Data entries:
— begin —

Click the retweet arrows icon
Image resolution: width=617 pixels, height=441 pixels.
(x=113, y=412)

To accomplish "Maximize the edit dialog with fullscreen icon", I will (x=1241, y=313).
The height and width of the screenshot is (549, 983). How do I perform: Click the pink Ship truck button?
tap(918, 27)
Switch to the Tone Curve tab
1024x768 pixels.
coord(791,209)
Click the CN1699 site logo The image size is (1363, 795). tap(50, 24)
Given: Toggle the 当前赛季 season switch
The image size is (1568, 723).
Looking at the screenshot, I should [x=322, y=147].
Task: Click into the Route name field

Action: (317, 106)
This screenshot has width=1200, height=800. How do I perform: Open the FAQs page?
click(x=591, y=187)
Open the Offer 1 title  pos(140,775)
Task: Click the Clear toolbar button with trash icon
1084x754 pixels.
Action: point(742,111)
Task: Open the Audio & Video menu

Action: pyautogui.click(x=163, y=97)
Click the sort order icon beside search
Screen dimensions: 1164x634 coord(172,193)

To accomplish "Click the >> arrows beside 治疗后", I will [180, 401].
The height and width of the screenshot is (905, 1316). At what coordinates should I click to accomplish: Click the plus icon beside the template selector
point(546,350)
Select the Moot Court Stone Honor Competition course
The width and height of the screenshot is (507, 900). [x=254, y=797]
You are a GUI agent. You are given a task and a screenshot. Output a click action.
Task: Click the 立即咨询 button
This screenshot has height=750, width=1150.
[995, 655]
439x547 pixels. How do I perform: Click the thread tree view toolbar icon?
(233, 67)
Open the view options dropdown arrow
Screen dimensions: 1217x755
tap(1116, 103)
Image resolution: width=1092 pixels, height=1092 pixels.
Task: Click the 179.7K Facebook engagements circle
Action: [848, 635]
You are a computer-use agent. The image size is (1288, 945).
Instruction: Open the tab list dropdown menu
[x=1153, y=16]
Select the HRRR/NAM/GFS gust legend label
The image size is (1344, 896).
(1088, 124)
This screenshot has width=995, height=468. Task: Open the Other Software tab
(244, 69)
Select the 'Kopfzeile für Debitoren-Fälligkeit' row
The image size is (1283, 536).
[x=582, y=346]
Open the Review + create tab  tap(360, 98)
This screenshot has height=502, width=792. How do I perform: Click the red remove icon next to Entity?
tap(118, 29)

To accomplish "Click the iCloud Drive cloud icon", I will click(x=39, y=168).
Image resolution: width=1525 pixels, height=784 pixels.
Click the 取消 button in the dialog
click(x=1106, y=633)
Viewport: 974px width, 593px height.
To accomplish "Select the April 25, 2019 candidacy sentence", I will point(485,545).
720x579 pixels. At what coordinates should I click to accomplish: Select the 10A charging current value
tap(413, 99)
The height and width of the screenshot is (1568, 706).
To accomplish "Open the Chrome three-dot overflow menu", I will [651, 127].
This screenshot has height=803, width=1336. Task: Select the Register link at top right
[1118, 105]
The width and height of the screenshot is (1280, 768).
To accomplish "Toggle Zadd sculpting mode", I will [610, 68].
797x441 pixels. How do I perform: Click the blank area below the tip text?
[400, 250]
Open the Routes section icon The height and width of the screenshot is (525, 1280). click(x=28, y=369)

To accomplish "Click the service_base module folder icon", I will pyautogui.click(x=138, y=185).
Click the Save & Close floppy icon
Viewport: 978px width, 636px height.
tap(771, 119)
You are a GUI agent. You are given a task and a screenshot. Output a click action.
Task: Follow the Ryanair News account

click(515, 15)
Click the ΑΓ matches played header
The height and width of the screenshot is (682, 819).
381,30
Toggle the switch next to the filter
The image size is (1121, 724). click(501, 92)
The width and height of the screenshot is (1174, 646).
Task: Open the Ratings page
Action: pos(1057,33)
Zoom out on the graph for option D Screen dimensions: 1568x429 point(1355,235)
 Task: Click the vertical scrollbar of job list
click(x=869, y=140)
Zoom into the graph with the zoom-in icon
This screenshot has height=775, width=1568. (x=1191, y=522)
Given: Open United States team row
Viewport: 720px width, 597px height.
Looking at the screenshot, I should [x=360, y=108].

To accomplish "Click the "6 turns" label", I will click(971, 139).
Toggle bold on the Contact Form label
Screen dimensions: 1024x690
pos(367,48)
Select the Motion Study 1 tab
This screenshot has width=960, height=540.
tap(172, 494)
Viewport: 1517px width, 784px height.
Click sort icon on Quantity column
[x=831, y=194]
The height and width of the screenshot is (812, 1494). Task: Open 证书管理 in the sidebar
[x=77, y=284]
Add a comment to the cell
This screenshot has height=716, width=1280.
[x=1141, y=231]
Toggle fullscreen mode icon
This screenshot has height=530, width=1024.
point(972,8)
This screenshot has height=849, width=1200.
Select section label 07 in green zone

— end —

▶ _What you have to do_: Repeat the data above word for word, from the line containing "720x579 pixels. At" through the line containing "will [610, 68].", including both of those lines.

▶ _Output for this exercise_:
720x579 pixels. At what coordinates should I click to accomplish: Select the 10A charging current value
tap(413, 99)
The height and width of the screenshot is (1568, 706).
To accomplish "Open the Chrome three-dot overflow menu", I will [651, 127].
This screenshot has height=803, width=1336. Task: Select the Register link at top right
[1118, 105]
The width and height of the screenshot is (1280, 768).
To accomplish "Toggle Zadd sculpting mode", I will [610, 68].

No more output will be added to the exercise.